Return every line of the listing that includes the string "will".

▸ **RECORDS FOR THE EXERCISE**:
· · · ·

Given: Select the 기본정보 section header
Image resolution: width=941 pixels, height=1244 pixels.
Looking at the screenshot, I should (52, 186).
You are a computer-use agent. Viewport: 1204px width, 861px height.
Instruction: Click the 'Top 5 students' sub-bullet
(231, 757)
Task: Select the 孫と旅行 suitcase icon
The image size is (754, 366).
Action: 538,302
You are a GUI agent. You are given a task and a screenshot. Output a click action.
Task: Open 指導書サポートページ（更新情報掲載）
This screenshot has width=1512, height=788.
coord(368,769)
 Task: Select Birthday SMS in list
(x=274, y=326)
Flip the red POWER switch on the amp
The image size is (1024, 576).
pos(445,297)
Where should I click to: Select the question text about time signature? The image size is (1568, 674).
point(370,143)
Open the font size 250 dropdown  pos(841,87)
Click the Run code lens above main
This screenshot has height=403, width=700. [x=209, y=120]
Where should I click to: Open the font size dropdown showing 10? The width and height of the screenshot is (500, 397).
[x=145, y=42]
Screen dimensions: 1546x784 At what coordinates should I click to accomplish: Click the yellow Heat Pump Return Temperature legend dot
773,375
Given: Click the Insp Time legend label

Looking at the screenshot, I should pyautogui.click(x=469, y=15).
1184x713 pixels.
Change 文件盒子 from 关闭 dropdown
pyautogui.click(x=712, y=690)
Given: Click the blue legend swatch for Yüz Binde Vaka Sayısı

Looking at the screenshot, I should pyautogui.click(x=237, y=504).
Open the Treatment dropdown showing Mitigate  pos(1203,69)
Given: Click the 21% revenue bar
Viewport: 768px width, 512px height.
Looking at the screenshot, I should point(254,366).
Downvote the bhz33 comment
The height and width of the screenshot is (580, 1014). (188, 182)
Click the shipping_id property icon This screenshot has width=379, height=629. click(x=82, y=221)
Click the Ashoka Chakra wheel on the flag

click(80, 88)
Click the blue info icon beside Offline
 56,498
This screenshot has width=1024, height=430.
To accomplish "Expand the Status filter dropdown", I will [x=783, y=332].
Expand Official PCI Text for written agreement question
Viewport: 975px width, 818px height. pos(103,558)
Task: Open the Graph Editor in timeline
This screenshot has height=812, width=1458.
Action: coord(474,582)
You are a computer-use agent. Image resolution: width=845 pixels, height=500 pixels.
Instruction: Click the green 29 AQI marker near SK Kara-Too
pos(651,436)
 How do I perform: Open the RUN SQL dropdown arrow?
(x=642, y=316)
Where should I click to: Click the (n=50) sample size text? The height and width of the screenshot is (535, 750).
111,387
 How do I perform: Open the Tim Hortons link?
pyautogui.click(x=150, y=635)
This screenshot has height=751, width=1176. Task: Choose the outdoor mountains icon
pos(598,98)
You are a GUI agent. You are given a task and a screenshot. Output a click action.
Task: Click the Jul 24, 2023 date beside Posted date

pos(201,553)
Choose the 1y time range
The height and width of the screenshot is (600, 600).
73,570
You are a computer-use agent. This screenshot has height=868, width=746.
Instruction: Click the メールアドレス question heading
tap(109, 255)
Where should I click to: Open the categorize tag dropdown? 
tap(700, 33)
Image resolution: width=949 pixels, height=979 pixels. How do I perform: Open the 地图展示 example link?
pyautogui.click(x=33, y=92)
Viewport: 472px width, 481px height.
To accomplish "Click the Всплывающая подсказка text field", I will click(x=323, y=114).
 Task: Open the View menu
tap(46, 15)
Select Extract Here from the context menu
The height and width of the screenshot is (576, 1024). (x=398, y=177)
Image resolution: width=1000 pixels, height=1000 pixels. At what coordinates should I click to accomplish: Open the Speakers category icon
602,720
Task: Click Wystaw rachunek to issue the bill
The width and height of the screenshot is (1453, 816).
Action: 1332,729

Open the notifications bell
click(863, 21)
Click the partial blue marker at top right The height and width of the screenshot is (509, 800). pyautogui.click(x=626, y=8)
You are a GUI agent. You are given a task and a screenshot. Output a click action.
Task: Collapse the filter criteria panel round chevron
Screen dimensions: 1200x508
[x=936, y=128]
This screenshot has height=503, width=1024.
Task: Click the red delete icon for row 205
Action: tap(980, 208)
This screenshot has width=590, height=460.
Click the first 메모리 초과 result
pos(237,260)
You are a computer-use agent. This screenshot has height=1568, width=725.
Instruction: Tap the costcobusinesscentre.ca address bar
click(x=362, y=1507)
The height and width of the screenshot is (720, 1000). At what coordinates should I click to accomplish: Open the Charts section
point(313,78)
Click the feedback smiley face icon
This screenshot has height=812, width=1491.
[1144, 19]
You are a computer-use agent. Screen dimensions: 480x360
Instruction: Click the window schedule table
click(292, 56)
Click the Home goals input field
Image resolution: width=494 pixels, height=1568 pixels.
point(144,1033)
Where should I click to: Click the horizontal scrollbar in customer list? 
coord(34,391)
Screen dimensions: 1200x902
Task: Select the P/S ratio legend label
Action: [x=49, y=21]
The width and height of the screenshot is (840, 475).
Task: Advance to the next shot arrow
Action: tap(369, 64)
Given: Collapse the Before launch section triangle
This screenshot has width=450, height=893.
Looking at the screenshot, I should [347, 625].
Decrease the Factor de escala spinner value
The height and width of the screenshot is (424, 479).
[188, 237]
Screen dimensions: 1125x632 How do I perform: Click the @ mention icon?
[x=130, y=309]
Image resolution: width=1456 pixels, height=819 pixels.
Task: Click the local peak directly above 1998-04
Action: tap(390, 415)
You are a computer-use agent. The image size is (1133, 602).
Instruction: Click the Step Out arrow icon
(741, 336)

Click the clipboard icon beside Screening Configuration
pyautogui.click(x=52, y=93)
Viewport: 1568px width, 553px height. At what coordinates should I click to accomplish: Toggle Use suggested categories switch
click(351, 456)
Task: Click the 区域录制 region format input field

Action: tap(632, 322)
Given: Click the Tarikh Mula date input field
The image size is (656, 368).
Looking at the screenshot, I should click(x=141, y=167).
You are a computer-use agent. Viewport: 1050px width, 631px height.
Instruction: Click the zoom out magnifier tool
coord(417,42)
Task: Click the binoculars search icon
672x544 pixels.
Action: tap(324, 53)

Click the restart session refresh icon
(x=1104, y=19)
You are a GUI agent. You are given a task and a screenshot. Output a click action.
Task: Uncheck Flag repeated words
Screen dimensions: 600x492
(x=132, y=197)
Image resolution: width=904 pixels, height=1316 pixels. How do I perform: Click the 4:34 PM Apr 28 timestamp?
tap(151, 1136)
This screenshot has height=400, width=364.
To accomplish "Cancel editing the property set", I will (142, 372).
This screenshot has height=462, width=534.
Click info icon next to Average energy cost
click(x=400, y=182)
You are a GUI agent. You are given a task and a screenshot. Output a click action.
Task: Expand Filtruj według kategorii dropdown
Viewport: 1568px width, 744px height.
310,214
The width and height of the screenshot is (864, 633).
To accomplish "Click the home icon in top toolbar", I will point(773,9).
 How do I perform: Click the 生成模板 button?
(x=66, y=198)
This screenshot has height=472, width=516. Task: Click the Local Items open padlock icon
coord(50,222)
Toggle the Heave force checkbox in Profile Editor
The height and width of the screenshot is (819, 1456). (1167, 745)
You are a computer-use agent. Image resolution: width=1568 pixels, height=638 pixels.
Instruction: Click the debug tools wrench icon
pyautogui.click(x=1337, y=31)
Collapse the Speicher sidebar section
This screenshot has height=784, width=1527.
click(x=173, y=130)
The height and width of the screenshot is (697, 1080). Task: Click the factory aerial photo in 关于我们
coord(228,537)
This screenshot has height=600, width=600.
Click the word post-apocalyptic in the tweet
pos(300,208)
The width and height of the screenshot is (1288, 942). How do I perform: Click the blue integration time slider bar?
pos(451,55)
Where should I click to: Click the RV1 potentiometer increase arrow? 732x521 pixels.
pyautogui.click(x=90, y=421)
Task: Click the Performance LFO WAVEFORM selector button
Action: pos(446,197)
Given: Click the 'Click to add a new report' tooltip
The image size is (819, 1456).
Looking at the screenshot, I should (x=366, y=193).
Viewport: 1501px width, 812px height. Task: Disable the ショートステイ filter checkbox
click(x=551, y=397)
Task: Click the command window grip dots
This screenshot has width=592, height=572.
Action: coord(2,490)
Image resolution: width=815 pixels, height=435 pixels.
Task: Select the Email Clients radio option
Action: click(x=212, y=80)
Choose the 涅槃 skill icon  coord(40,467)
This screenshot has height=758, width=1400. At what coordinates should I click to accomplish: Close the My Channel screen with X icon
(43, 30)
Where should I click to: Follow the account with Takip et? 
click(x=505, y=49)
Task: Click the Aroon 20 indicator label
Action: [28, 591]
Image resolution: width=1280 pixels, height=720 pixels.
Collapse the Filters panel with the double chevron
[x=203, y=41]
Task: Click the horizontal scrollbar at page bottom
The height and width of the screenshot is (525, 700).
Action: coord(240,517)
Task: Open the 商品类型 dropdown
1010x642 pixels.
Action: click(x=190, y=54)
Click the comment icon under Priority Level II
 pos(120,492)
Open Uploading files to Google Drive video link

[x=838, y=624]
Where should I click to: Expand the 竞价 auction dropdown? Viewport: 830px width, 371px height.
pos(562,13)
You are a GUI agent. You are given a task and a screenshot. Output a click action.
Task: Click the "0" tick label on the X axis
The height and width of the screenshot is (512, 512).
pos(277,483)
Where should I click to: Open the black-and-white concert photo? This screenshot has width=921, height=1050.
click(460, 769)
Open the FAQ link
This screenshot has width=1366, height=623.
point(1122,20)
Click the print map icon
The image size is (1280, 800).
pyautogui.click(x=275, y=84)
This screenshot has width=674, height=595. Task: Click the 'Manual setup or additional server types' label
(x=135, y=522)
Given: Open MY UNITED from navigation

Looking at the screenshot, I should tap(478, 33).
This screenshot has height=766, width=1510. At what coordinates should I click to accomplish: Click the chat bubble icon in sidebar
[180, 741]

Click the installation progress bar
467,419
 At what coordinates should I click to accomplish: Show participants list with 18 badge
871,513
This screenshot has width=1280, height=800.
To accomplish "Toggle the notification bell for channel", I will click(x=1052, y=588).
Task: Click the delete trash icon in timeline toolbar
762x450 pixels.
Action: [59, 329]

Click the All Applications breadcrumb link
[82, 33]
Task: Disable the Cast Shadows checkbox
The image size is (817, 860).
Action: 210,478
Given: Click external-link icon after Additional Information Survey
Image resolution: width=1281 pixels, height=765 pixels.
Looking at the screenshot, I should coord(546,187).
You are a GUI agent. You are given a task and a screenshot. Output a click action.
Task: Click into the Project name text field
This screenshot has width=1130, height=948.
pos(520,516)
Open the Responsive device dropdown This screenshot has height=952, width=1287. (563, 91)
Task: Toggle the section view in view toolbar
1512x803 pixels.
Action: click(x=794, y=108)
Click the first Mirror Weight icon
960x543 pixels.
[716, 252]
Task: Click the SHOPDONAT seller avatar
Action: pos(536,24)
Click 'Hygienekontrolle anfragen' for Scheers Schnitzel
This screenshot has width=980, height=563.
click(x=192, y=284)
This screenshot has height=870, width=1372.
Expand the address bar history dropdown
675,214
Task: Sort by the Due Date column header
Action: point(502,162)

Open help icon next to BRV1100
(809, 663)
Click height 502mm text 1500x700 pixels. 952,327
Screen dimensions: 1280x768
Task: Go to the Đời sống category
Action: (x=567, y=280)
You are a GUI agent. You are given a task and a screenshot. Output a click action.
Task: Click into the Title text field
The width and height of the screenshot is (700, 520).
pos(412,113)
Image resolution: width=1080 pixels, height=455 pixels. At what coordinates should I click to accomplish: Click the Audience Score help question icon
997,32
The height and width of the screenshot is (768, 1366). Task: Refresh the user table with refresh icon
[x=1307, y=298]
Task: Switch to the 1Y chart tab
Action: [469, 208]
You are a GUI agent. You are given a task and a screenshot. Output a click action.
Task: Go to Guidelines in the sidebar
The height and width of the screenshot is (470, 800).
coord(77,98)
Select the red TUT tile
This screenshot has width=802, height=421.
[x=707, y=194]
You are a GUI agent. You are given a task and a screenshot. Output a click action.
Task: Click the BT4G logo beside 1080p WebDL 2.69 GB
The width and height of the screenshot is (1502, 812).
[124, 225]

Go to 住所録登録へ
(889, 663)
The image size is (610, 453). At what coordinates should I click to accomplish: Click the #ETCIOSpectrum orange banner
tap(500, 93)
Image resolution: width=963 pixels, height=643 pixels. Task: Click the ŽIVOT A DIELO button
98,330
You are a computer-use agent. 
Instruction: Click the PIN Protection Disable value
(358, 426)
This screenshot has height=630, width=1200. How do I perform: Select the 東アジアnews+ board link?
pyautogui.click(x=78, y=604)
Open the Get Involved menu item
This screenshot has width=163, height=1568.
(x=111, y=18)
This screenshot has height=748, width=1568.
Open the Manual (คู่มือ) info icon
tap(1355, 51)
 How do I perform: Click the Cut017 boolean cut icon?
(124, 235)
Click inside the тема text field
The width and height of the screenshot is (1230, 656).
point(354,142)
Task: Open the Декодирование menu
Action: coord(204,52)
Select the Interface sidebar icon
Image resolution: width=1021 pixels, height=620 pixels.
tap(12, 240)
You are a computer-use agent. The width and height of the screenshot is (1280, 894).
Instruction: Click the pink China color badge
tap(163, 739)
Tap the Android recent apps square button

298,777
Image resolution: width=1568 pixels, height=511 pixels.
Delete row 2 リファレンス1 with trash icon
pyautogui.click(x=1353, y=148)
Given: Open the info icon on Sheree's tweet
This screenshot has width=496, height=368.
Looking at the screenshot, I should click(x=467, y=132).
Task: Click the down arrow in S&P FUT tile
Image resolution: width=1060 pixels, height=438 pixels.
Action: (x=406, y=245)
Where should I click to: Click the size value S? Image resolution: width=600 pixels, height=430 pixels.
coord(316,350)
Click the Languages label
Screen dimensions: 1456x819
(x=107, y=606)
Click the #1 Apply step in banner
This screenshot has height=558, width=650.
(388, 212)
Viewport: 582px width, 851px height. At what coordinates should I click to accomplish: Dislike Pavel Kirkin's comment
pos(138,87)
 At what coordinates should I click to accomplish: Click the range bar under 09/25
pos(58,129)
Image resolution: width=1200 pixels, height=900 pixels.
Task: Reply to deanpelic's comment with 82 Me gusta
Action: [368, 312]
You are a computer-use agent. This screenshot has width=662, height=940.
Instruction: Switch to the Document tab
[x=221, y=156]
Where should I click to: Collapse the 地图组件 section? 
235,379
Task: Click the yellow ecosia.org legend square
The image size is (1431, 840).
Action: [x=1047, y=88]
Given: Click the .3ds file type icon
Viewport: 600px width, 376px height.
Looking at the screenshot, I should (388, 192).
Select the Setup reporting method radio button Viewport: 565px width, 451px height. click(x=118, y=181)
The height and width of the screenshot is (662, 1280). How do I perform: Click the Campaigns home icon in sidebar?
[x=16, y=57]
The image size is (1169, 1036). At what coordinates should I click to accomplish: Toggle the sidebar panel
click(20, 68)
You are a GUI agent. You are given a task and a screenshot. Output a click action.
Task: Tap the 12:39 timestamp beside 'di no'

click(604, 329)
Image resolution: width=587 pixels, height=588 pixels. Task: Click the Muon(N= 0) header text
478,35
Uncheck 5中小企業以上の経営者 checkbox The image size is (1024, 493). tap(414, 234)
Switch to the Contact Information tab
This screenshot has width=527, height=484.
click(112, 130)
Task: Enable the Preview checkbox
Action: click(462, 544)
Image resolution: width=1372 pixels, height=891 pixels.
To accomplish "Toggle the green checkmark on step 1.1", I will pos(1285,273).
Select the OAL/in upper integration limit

· · · ·

▸ **ANSWER TO THE EXERCISE**:
To accomplish "Expand the Status filter dropdown", I will [x=783, y=332].
To accomplish "Click the Всплывающая подсказка text field", I will click(x=323, y=114).
To accomplish "Cancel editing the property set", I will (142, 372).
To accomplish "Click the home icon in top toolbar", I will point(773,9).
To accomplish "Toggle the notification bell for channel", I will click(x=1052, y=588).
To accomplish "Toggle the green checkmark on step 1.1", I will pos(1285,273).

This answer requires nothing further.